El 16 de septiembre a la madrugada fueron arrancados de sus casas Claudio de Acha, Horacio Húngaro, María Clara Ciocchini, María Claudia Falcone, Francisco López Muntaner y Daniel Racero. Grupos de tarea bajo las órdenes del Jefe de Policía de la Provincia de Buenos Aires, general Camps, ponían en práctica su plan de eliminar a cientos de adolescentes militantes revolucionarios. La noche de los lápices fue el nombre dado por el genocida Camps a ese operativo de terror.
Pablo Díaz fue el último estudiante secuestrado y uno de los sobrevivientes. Cuenta que al despedirse de Claudia Falcone cuando él la insta a recapacitar sobre la posibilidad de un reencuentro ya en libertad, recibe una respuesta categórica: "No, Pablo. No vamos a salir. Brinden por nosotros todos los fines de año". El gesto habla de la asunción de una suerte colectiva en el marco de un proceso de desarrollo histórico-social. Se trata de la decisión meditada de no ser un "perejil", lugar al que los ha querido arrinconar la teoría de los dos demonios.
El comienzo del fin del Estado de Bienestar, el brutal crimen de un líder del sindicalismo combativo y la masacre de seis militantes estudiantiles tiñen el septiembre histórico de rojo y negro.
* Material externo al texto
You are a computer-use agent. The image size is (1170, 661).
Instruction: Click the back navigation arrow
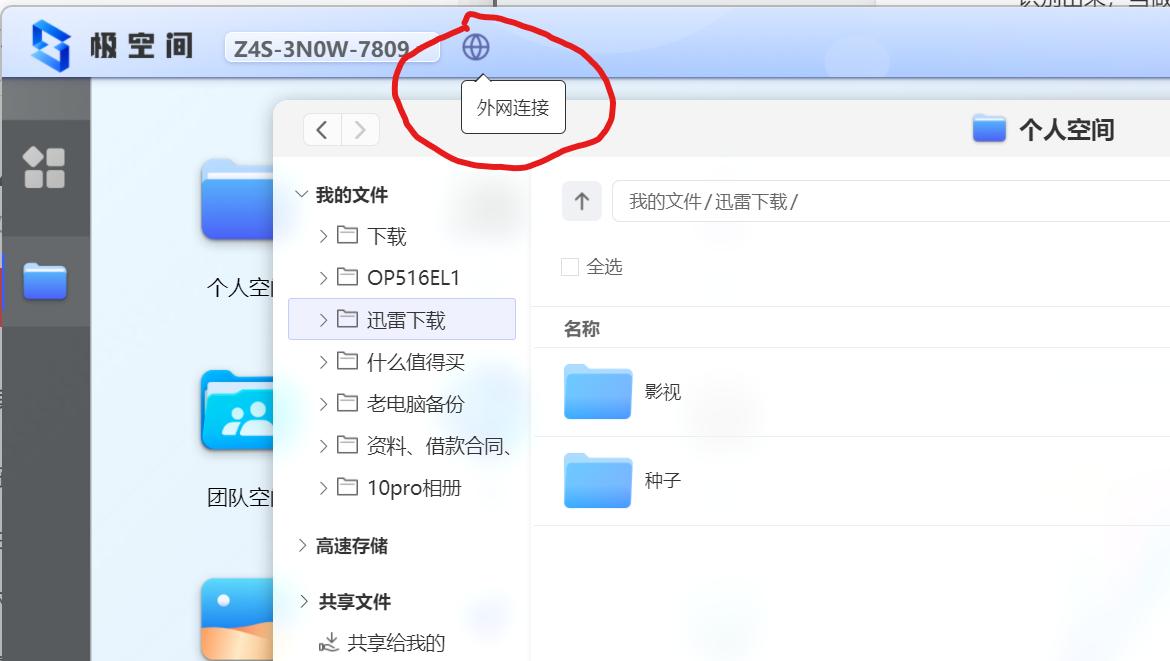[322, 129]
Rojo de sangre y lucha. Negro de luto y dolor.
El poder se regodea mostrándonos las imágenes de la derrota para que siga reinando el terror que paraliza. Otros, exhiben las fotografías de los fracasos para sostener el discurso reaccionario de que no se puede hacer nada más que lo que se está haciendo. Coristas de la resignación y el posibilismo.
Para nosotros, los trabajadores, se trata de hitos históricos de una larga marcha que continúa, con contradicciones y contratiempos, pero con el compromiso inalterable de seguir construyendo colectivamente para llevar esas banderas de lucha hasta el final del camino.